Riana pergi bersama Alan dan meninggalkan sang tante di sana. Entah ke mana Alan akan mulai mencari Alvin, semoga saja tebakannya salah.
Mobil melaju di jalanan kota yang cukup padat. Mulai weekend, semua orang pasti berbondong-bondong mencari tempat untuk berlibur.
Riana memperhatikan sekitar, jalanan begitu padat saat menjelang siang. Alan harus mencari cara untuk keluar dari sana.
"Kita turun di sini," ajaknya.
"Apa? Turun? Terus gimana kita cari mereka?"
"Kita ngga mungkin terus di sini, akan butuh waktu untuk keluar menggunakan mobil.
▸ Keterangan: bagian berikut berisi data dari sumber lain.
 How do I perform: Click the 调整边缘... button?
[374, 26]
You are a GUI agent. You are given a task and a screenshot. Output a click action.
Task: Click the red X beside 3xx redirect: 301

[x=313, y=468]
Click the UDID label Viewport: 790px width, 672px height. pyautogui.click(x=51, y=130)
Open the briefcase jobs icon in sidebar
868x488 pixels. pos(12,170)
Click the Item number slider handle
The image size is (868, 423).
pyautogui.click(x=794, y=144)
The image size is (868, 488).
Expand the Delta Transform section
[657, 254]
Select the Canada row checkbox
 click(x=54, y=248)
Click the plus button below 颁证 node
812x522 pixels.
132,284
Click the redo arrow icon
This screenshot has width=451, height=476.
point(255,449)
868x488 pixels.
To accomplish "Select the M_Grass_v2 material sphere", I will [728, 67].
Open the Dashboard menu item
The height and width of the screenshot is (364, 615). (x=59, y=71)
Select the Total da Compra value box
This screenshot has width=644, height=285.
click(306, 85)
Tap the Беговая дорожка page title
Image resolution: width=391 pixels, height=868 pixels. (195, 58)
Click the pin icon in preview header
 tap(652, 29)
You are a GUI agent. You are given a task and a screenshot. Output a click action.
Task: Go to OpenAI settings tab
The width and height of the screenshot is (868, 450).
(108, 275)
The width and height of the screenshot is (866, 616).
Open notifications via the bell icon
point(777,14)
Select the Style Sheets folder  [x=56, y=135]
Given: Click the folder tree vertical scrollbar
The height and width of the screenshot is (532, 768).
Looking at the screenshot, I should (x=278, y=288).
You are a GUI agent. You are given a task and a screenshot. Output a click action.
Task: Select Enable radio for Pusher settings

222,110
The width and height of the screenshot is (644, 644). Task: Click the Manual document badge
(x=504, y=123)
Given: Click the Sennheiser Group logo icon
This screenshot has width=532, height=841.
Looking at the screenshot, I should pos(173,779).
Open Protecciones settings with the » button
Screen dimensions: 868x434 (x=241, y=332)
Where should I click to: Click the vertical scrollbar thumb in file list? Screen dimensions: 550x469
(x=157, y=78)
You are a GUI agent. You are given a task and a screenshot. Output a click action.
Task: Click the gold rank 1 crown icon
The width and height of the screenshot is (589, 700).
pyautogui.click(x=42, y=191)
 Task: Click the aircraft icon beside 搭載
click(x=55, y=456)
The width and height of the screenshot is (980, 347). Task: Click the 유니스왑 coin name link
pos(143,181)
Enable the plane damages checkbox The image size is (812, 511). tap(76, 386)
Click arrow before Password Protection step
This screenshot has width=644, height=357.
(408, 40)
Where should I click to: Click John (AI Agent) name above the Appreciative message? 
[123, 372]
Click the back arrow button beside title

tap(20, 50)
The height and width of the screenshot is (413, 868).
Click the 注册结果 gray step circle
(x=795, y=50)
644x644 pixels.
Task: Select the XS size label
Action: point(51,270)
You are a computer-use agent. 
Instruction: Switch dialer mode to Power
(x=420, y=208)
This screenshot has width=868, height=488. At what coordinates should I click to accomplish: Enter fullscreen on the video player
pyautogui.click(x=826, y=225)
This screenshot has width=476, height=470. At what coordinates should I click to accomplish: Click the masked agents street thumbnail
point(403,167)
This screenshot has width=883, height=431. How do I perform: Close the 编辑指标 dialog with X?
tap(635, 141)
Kamu tunggu di sini sebentar." Alan meninggalkan Riana di depan warung kecil pinggir jalan.
Beberapa menit kemudian, Alan kembali dengan mengendarai sepeda motor. "Riana, ayo naik," pintanya. Memberikan helm pada Riana.
Sepeda motor yang Alan kendarai melesat dengan kecepatan sedang. Alan tidak mau mempercepat lajunya dengan Riana di belakang.
"Alan, cepetan dikit dong. Kalo gini terus, kapan sampenya." Protes Riana, menepuk bahu si pengemudi.
"Jangan cepat-cepat, yang penting selamat dan sampe tujuan," balas Alan, setengah menengok ke belakang agar Riana bisa mendengar suaranya.
"Tapi kalo jalannya kayak gini, bisa sore kita nyampenya"
"Aku takut kamu jatuh," timpal Alan.
"Ngga akan. Aku pegangan kok," ucap Riana, setengah teriak.
Alan menyetujui permintaan Riana untuk mempercepat laju sepeda motornya. 15 menit kemudian, keduanya sampai di depan sebuah rumah yang cukup mewah.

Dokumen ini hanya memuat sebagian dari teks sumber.